Photograph by Wikimedia Commons

“Posh Boys in White Suits”

How one summer of cricket changed my opinion of the game forever…

“Posh boys in white suits.” This short, uninformed sentence used to be my overwhelming approach to the game of cricket. I honestly don’t know where it stemmed from, as it was never something my school promoted. Then again, they were never that fussed about football either and I spent the majority of my 20th birthday stressing over whether Liverpool would win their sixth European cup.

Perhaps it was my lack of understanding, not even of the players or teams, but of the basic rules of the game. Why were there so many different ways of playing? What the hell are the Ashes? Why does the cup look like that? Why has this test match been going for four years? I want to say these were the exaggerations of a naïve young boy, unaccustomed to the fact that there was a world of professional sport out with my own interests but sadly, up until the events of the summer, my opinion on cricket was yet to change.

Photograph by Flickr

At the beginning of the summer, in my head at least, there was no major international tournament to look forward to. Whilst Liverpool had lifted their sixth European cup, from a neutral perspective, the final had petered out to a rather dull affair. The Open was not due until the end of July and Wimbledon, whilst providing a brilliant final, would see an unsurprising name once again on the victor’s board in Novak Djokovic.

Unbeknown to me, the 30th of May marked the beginning of the Cricket World Cup, taking place just south of the border in England. The only link I have ever held to the sport is that my dad is a huge fan. So, after years of listening to me slagging it off and my constant asking of random questions, he finally got me to just sit down and watch. Nobody, least of all me, could have predicted how enthused I would become.

Admittedly, things did not get off to a bright start. Wickets, overs, run-rate, spin, all contributing to an endless list of words as useful to me as a list of Astrophysics terms. However, by the time the group stages were over, I had a basic understanding of how a game was won or, at the very least, what the teams were trying to do in order to win. The tournament was exceptional, with games often going down to the final few overs. However, it was the final day that provided the most excitement.

Photograph by Wikipedia

England, who beat old-rivals Australia comfortably in the semi-finals and the favourites for the tournament, were playing New Zealand, who put in an impressive performance to dispatch India in the previous round. It was a thrilling match, one that went to the final over and beyond.

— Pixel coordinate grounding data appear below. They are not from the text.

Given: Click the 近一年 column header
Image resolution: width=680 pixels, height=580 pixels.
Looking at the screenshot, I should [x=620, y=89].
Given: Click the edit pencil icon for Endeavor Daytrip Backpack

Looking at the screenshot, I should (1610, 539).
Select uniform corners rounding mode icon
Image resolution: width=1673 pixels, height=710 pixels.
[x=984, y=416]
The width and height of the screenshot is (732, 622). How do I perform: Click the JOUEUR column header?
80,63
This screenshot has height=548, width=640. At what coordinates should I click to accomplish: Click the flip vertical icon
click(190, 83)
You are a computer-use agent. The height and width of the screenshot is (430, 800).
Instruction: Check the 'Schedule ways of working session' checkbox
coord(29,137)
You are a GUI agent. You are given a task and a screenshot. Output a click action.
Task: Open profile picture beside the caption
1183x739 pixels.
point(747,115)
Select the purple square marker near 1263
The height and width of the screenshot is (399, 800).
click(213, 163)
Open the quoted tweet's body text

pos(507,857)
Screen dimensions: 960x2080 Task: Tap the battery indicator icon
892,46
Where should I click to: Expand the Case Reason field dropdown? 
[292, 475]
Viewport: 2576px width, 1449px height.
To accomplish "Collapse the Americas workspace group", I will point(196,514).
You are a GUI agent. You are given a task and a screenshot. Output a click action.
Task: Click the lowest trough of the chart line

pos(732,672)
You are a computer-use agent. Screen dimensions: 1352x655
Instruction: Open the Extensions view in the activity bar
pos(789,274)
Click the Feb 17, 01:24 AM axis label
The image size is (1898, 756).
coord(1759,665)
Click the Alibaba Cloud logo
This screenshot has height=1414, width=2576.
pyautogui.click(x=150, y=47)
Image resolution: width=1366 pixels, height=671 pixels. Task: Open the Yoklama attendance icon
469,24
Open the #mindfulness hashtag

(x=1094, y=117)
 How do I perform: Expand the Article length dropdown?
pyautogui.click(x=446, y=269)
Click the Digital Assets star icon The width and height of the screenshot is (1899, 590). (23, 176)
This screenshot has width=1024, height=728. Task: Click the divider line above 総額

A ball hitting Ben Stokes’ bat on his return to the wicket was one of the most extraordinary sights in sport, indicative of the fine margins that define any kind of professional game. After each team’s innings, the two sides were equal on runs.

Just as I thought I was getting to grips with the terms, a super-over was thrown in, the first time this has had to be used in a one-day-international cricket match. Six balls. Most runs win. It reminded me of when we just shout next-goal wins at a game of five-a-side, only there was a world-cup and careers on the line. In a game that I had often found so complicated, this can easily be pinpointed as the turning point. All those complex terms and confusing graphics Sky Sports insisted on plastering on the screen reduced to the simplest and slimmest of margins. England was to win with the last throw of the game. It could easily be said it wasn’t just the best cricket final of all time; it might just be the best sporting final.

At the centre of all this was one of the best sporting figures in recent years. Ben Stokes, a somewhat controversial figure amongst many after a brawl outside a Bristol nightclub. However, from a cricketing point of view, he was sensational, being named man of the match in the world cup final and then clawing England back into the third test of the Ashes, hitting 135 not-out. To put into perspective how good his performances were, Paddy Power have already paid out for him to be named BBC Sports Personality of the Year.

So, there you go. If there happens to be any cricket fans reading, I hope this article acts as an apology. There is still some parts of it that I don’t get, and more than likely never will. Cricket is unlikely to ever hold a place in my heart in the way that football does, but nonetheless, it made for an entertaining couple of months, where checking world-cup scores and keeping track of the ashes became part of a daily routine. If there’s one thing I have learned, it’s that there’s a lot more to it than posh boys in white suits.